WHAT THIS TASK INVOLVES | What is the number of lines in the data holding the word "icon"? Give that number by itself.

**** INPUT

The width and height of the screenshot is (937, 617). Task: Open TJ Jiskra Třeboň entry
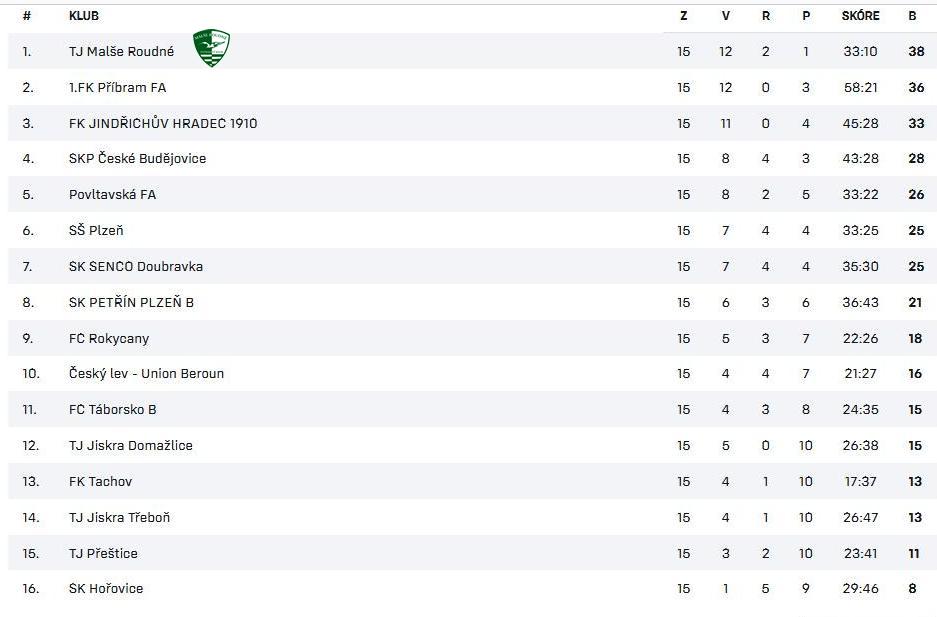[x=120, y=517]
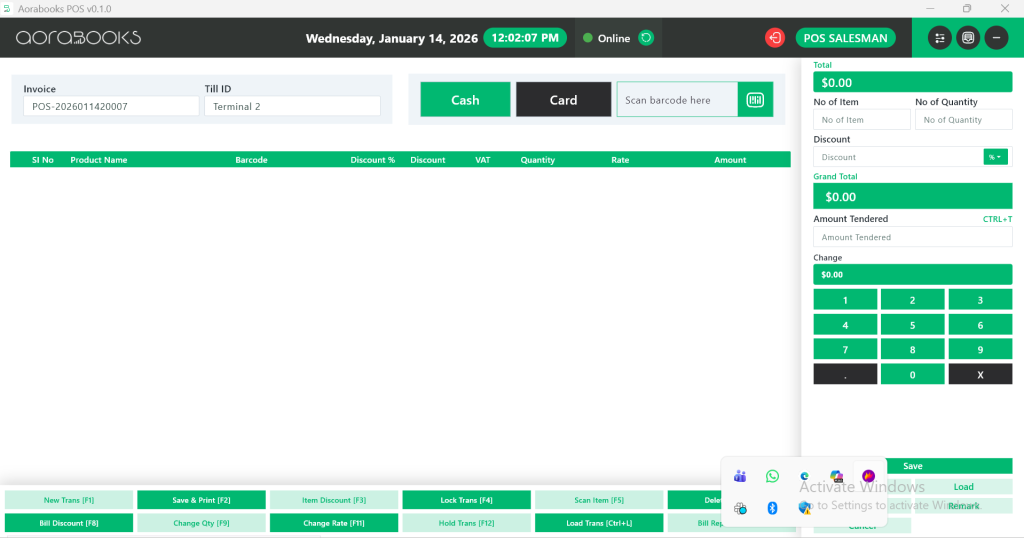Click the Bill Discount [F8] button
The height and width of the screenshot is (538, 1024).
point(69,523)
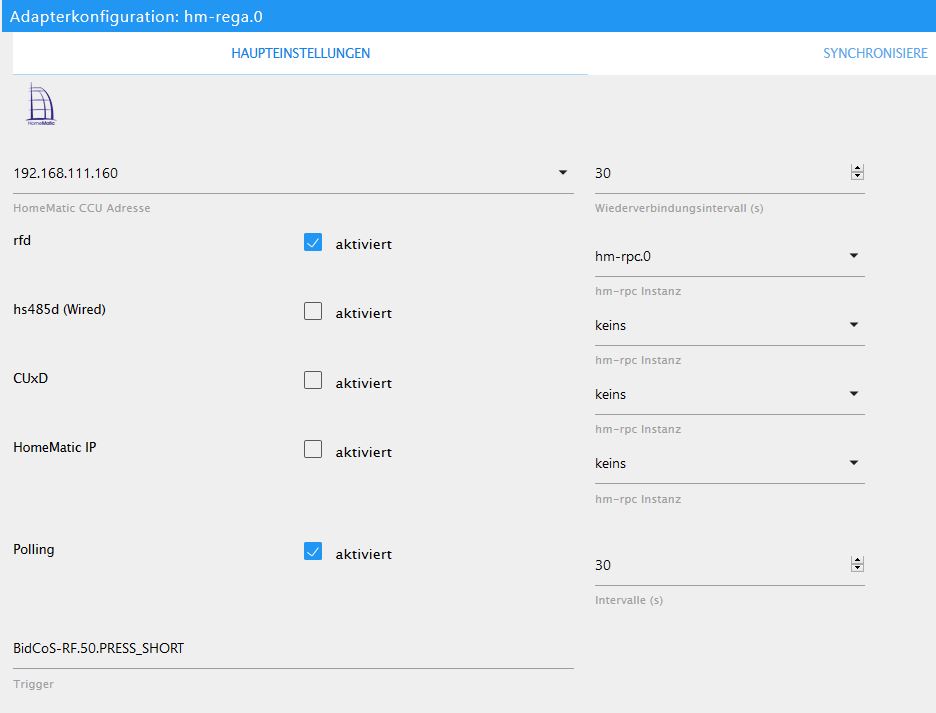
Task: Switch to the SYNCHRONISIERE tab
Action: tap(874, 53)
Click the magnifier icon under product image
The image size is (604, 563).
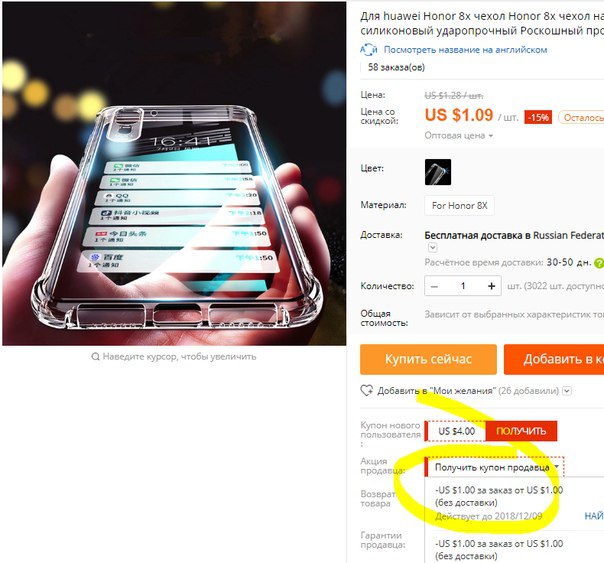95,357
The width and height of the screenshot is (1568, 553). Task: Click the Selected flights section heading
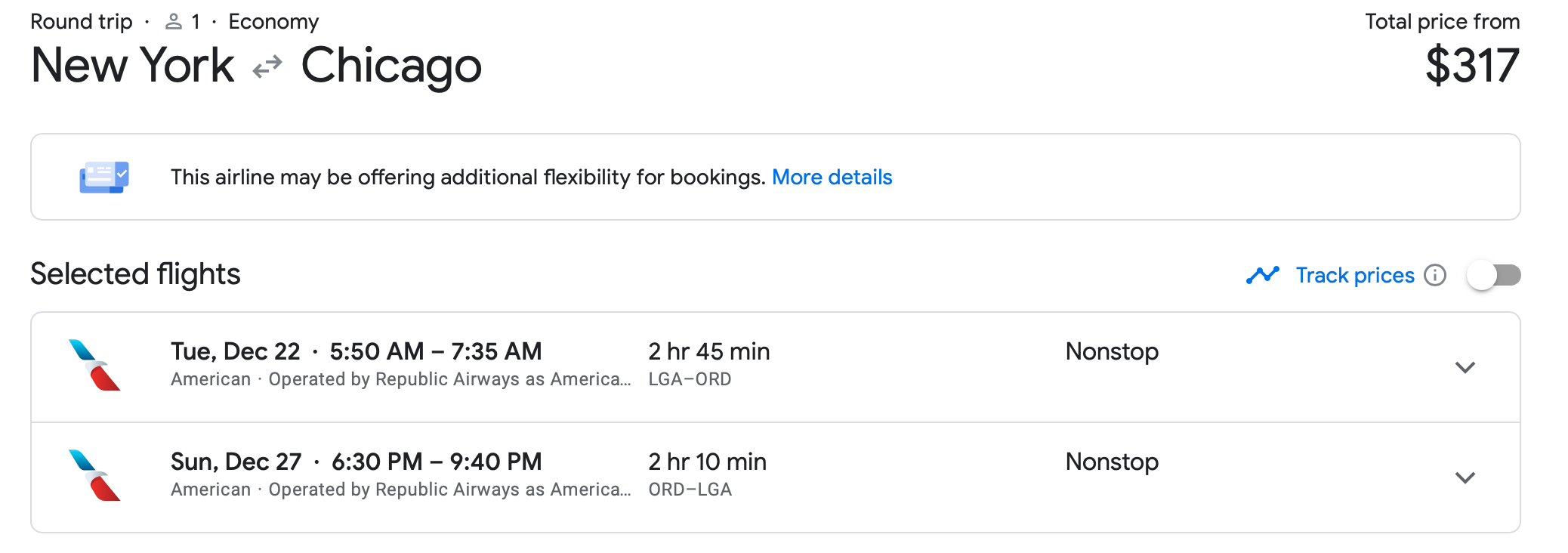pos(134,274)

********
**** INPUT

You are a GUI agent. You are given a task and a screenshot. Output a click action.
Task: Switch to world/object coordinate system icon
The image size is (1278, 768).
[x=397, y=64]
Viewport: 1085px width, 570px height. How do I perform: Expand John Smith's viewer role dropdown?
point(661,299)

********

RESULT BELOW | 2